By: Lisa Philippart
As we noted in my last article, difficult conversations are an unavoidable part of life. In this article, we will continue to look at some suggestions for making these uncomfortable conversations more pleasant and productive. Suppose you are having conflict with a coworker about her tendency to be late and flaky on shared projects, which leads you to have more unnecessary work. During the conversation, be very careful to avoid saying things that criticize your coworker’s character, like, “She is always late and never sticks with her commitments.” Instead focus on the specific behaviors that are problematic: “Last week, it took her three days after the deadline to get her material to me.” When you make generalizations about people’s character or personality as a whole, it feels like an attack…which leads them to get defensive and you to get even more frustrated and upset. Comment on the action, not the person.
Everyone gets defensive sometimes, and it’s especially common in challenging conversations. Unfortunately, most people’s reaction to feeling defensive is to start acting defensive, which only intensifies the difficult emotions, making it harder to stay calm.
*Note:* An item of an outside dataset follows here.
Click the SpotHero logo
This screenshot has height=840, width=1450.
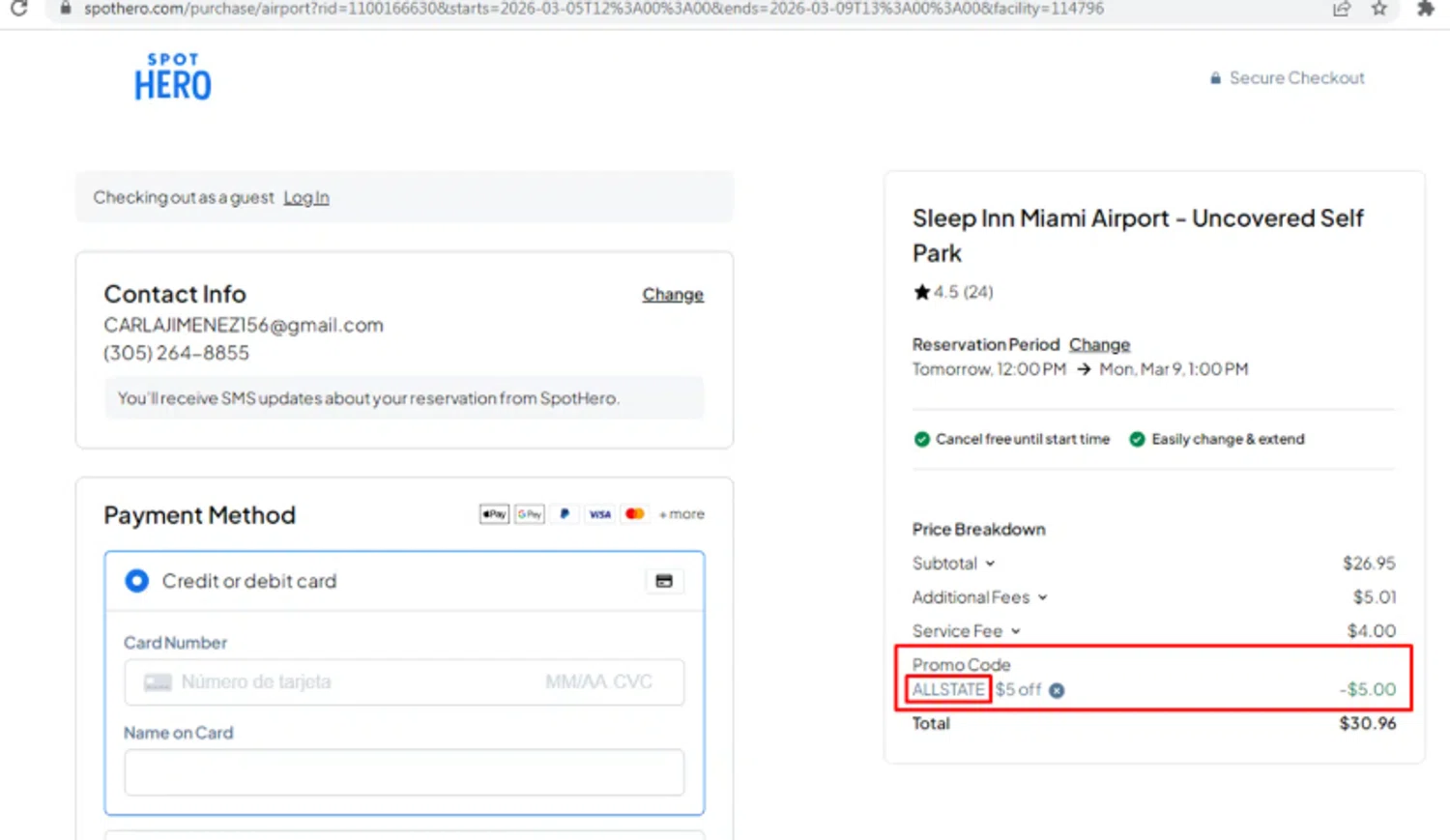pos(173,77)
One of the best ways to deal with defensiveness (either yours or theirs) is to proactively anticipate it. If you need to deliver some negative feedback, you might spend ten minutes ahead of time imagining what topics in particular will lead them to feel defensive. Preparation is key. Specifically, it will help you to be mindful in the moment…to acknowledge and validate the feelings of defensiveness, so that you don’t end up acting defensive.
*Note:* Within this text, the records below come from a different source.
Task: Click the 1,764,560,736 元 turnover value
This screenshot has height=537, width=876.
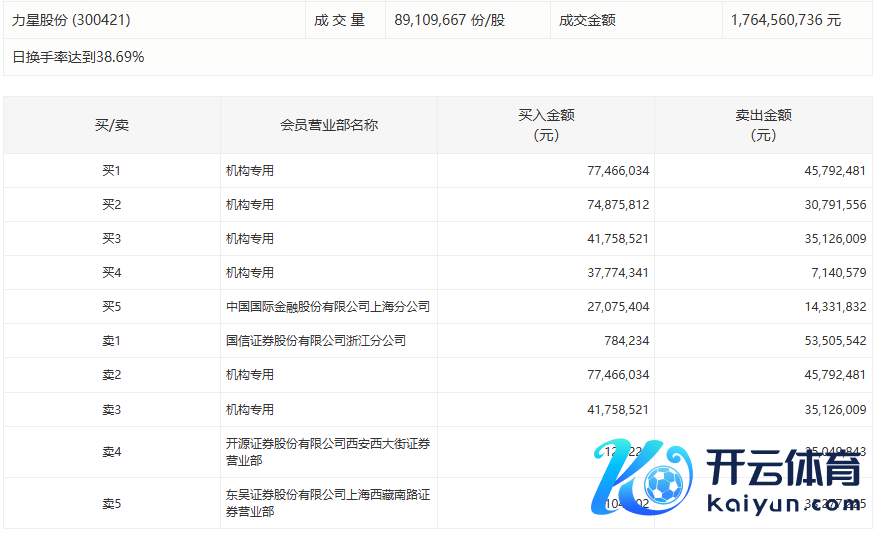Action: [785, 20]
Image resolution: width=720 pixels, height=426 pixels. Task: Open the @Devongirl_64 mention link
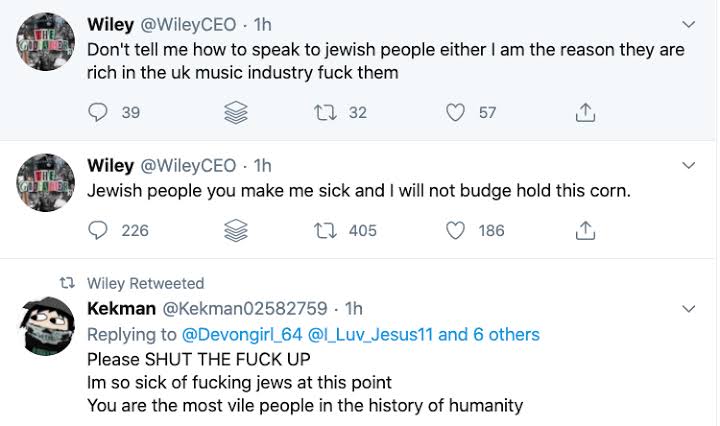tap(240, 334)
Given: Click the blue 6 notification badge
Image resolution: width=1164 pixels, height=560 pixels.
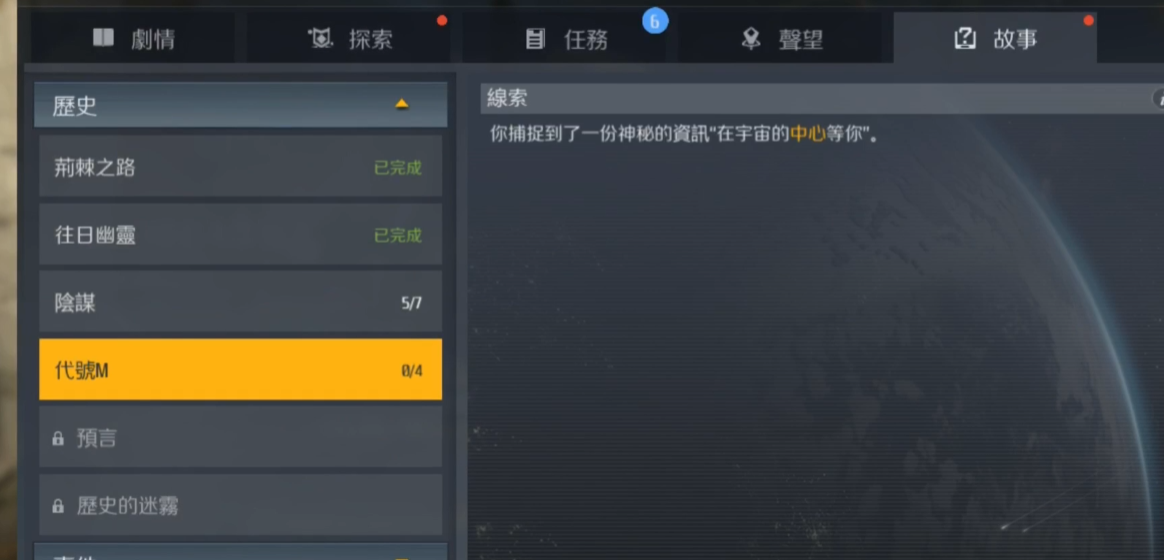Looking at the screenshot, I should pos(654,22).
I think one of the biggest reasons why it’s hard to stay calm in difficult conversations is that we become reactive…reacting to difficult emotions because we want to avoid them. For example, you may start angrily criticizing to keep the focus off your own insecurities and fears. Or you become overly accommodating because you feel nervous about upsetting the other person. In order to avoid being emotionally reactive, it may help to be mindful of your personal values. For example, if you take a few minutes before that uncomfortable conversation to reflect on your value of courage and why it’s important to you, you’ll be much more likely to move toward your goal of communicating your wants and needs clearly, rather than getting lost in reactions to your fears and insecurities.
A lot of emotional swings that happen during difficult conversations are the result of (unreasonable) expectations being violated, which leads to unnecessarily high levels of surprise, anger, disappointment, and the like. For example: Let’s say you go into a conversation with your boss expecting that you’ll get a raise, but instead, she tells you that you won’t be getting that raise because the company is struggling financially. That’s disappointing for sure, but the story you’ve been telling yourself and what actually happened may cause you to experience a lot of anger and frustration, on top of the disappointment. Suppose ahead of time you had asked yourself: “What expectations do I have for this conversation?” This could be followed by, “Are there any good reasons to think that a raise might not happen?” If you seriously reflected on those questions, you would be much more prepared to handle the unfortunate news of not getting a raise in a calmer, more balanced way.
And finally, difficult conversations often end up as battles, with each person trying to “win” the conversation. If you are thinking and acting as if a conversation is a competition, your emotions are going to run hot. If you can approach the conversation as a shared journey, you’re much more likely to keep your cool and stay calm. And a great way to do this is to acknowledge mistakes. When you acknowledge that somehow you’ve made a mistake, it’s incredibly disarming. Your counterpart won’t feel judged or attacked, which means they are less likely to escalate themselves. An example statement might be: “I could have handled that better.” In fact, acknowledging mistakes can often lead the way to fostering vulnerability and trust.